Saved entries:
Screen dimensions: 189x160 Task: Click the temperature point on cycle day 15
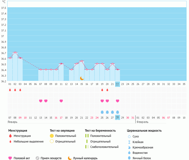82,61
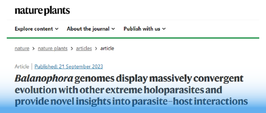
Task: Open the Publish with us menu
Action: click(x=145, y=29)
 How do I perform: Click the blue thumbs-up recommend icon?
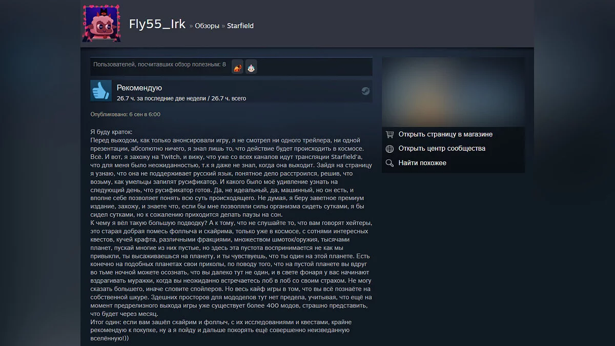pos(101,91)
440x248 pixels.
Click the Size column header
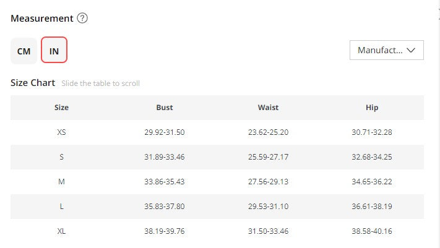point(61,108)
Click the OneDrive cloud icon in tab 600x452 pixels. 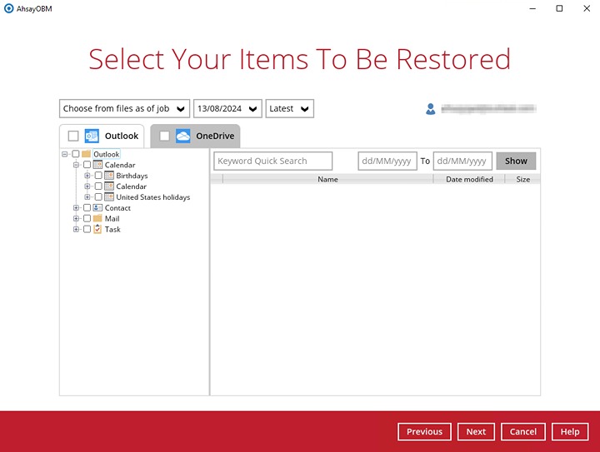pos(183,136)
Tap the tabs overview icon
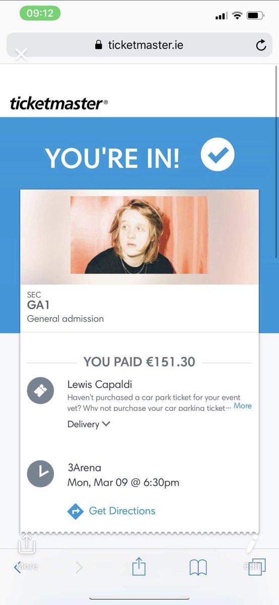Viewport: 279px width, 605px height. click(x=256, y=567)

Exercise brief: Leave out the pictures and restate, word for word, the lines from the top of the data through the line containing "440x248 pixels.", both included.

Reply to the task:
Screen dimensions: 189x160 Task: Click the temperature point on cycle day 15
82,61
Task: Open the Publish with us menu
Action: click(x=145, y=29)
 How do I perform: Click the blue thumbs-up recommend icon?
pos(101,91)
440x248 pixels.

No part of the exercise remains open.